§ **Exercise details**
Every line from the one holding "The width and height of the screenshot is (1568, 746)." to the end of the entries should be repeated exactly, with the pictures left out.

§ **Data for the task**
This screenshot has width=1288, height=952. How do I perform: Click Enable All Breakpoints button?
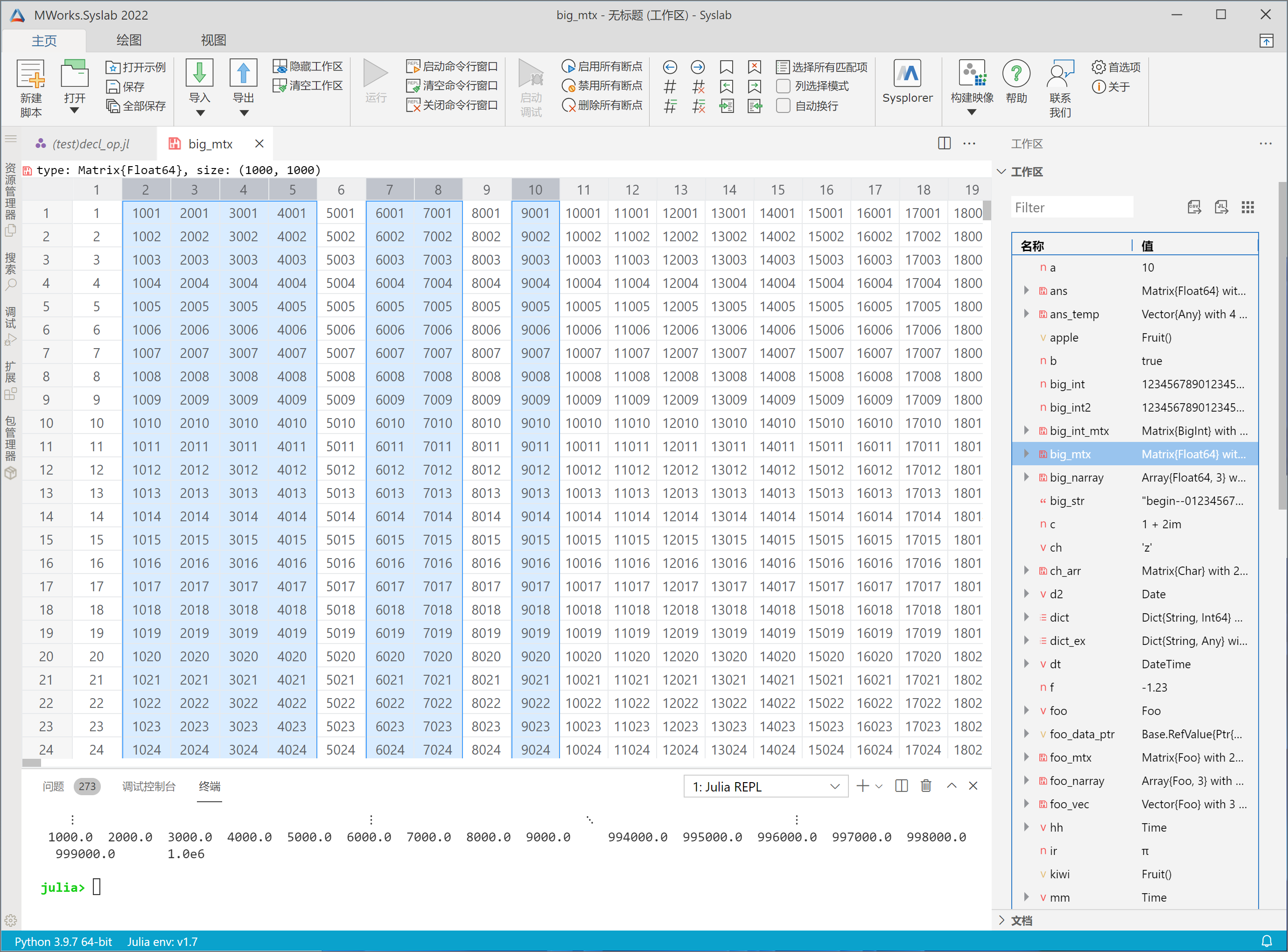[x=602, y=66]
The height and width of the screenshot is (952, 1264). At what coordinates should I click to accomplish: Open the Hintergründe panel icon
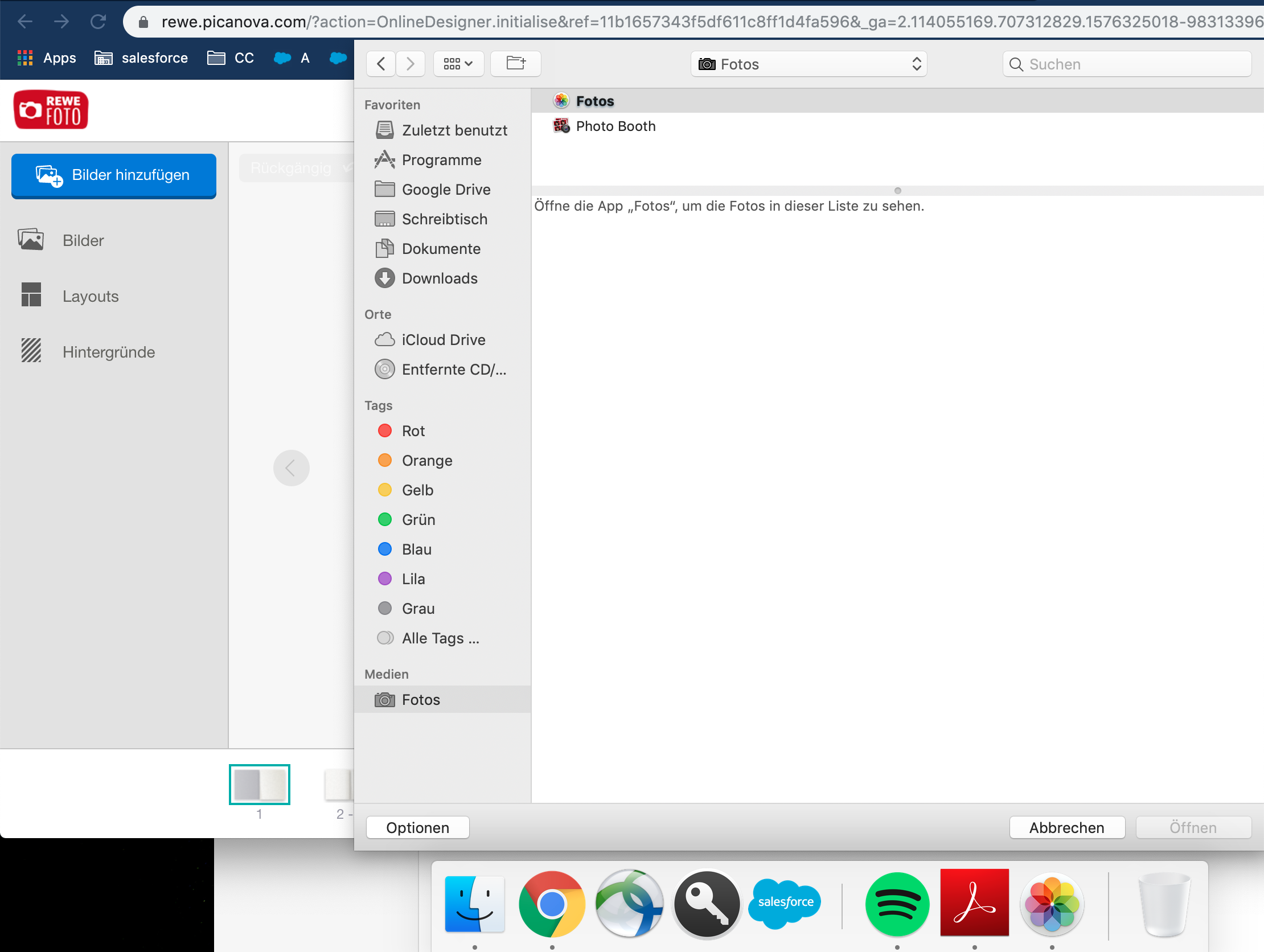pyautogui.click(x=31, y=351)
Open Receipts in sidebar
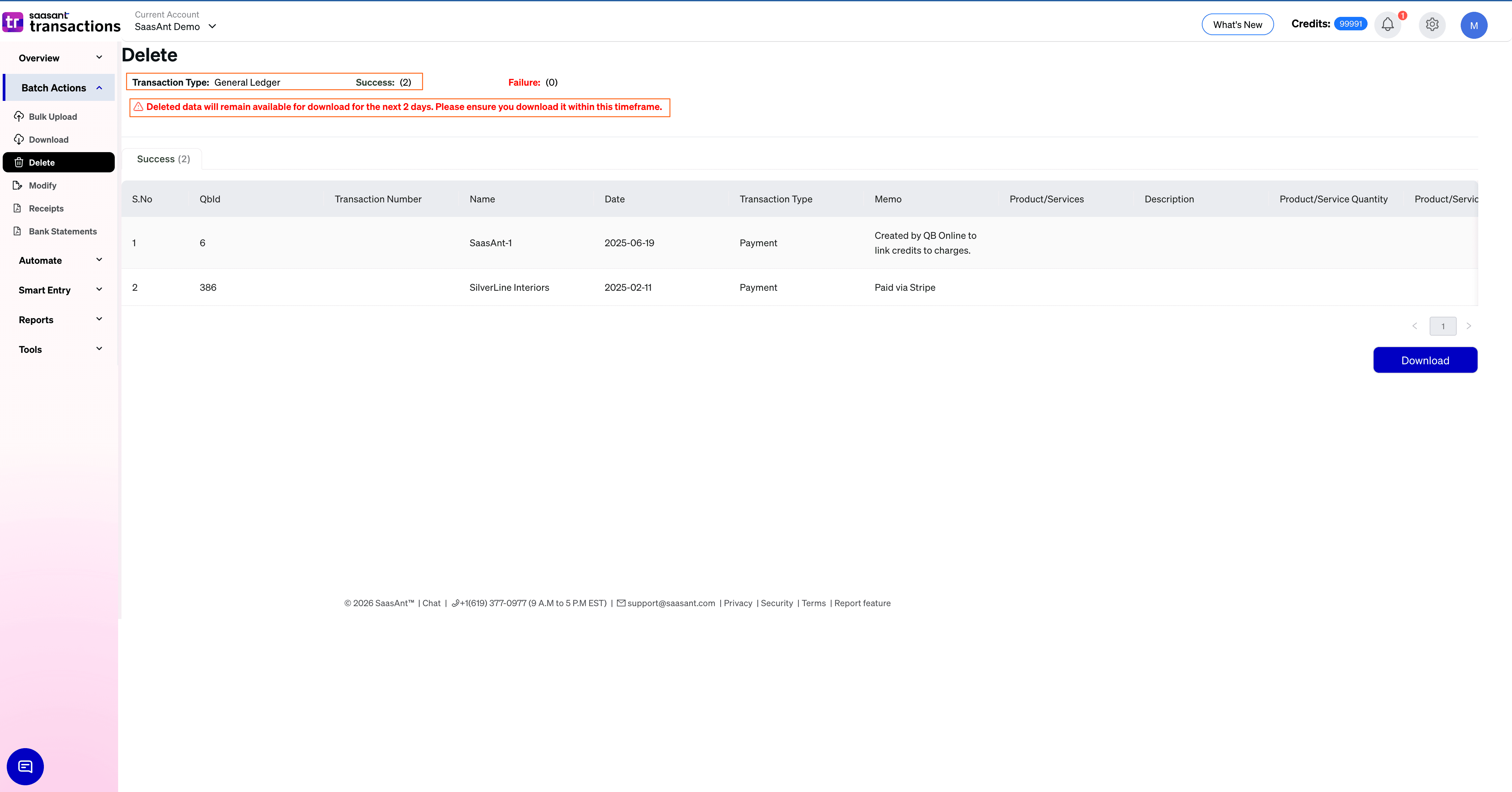The width and height of the screenshot is (1512, 792). (46, 208)
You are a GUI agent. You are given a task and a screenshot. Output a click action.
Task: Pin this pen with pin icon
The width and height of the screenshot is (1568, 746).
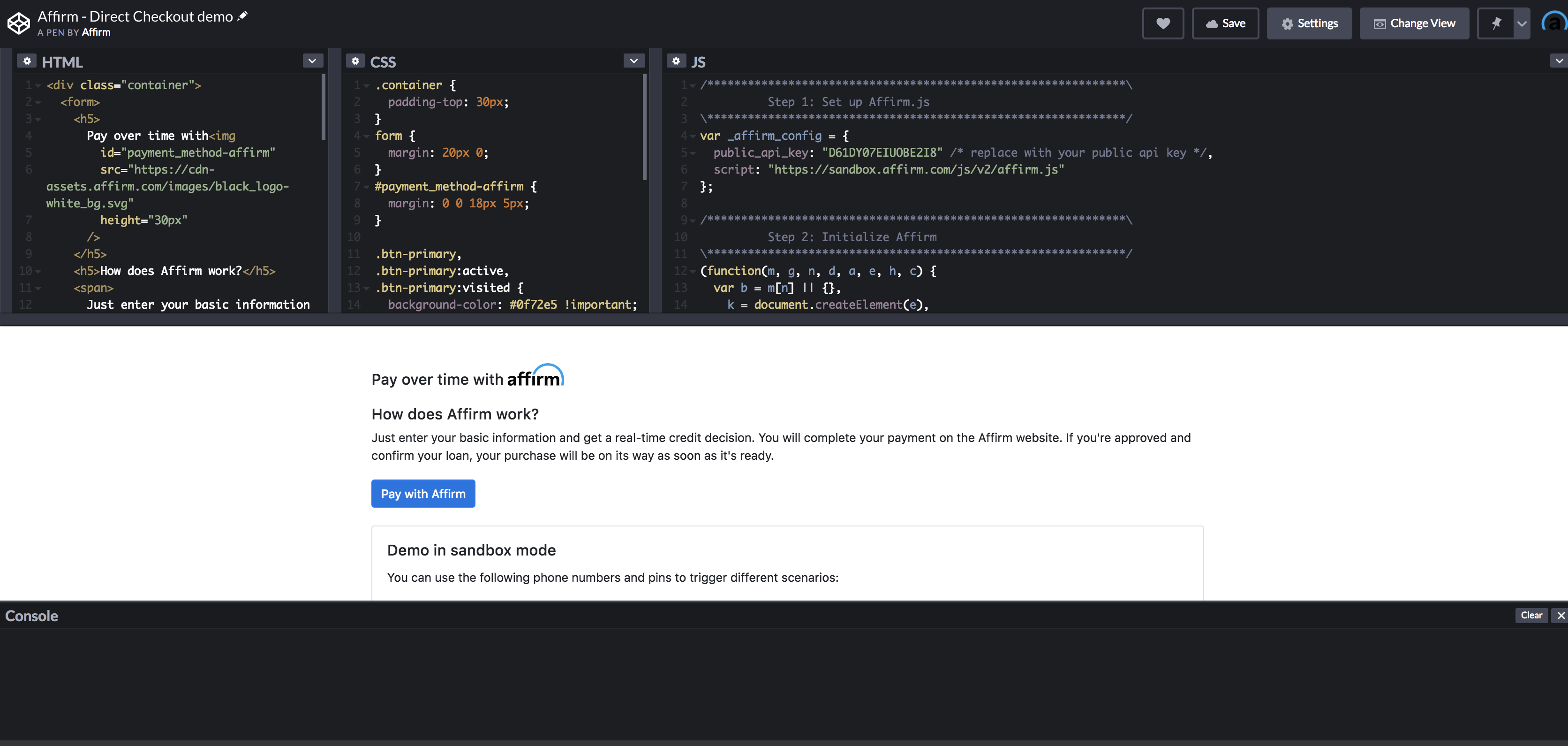1496,23
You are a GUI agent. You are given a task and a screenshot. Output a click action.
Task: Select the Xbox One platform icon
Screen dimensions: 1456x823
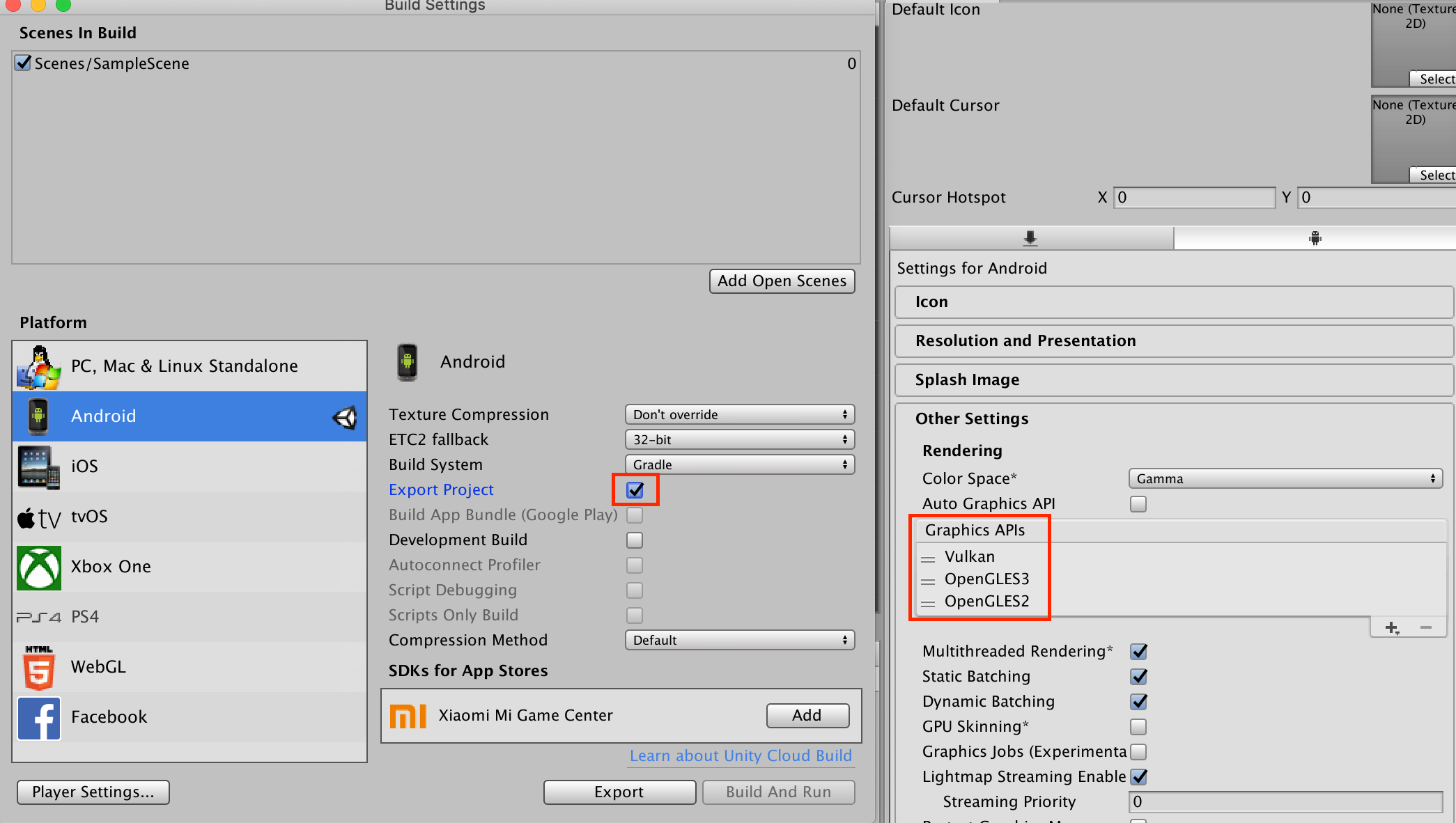tap(39, 567)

§ **Task solution**
The width and height of the screenshot is (1568, 746).
1496,23
You are a GUI agent. You are given a task and a screenshot. Output a click action.
Task: Select the Xbox One platform icon
Screen dimensions: 1456x823
tap(39, 567)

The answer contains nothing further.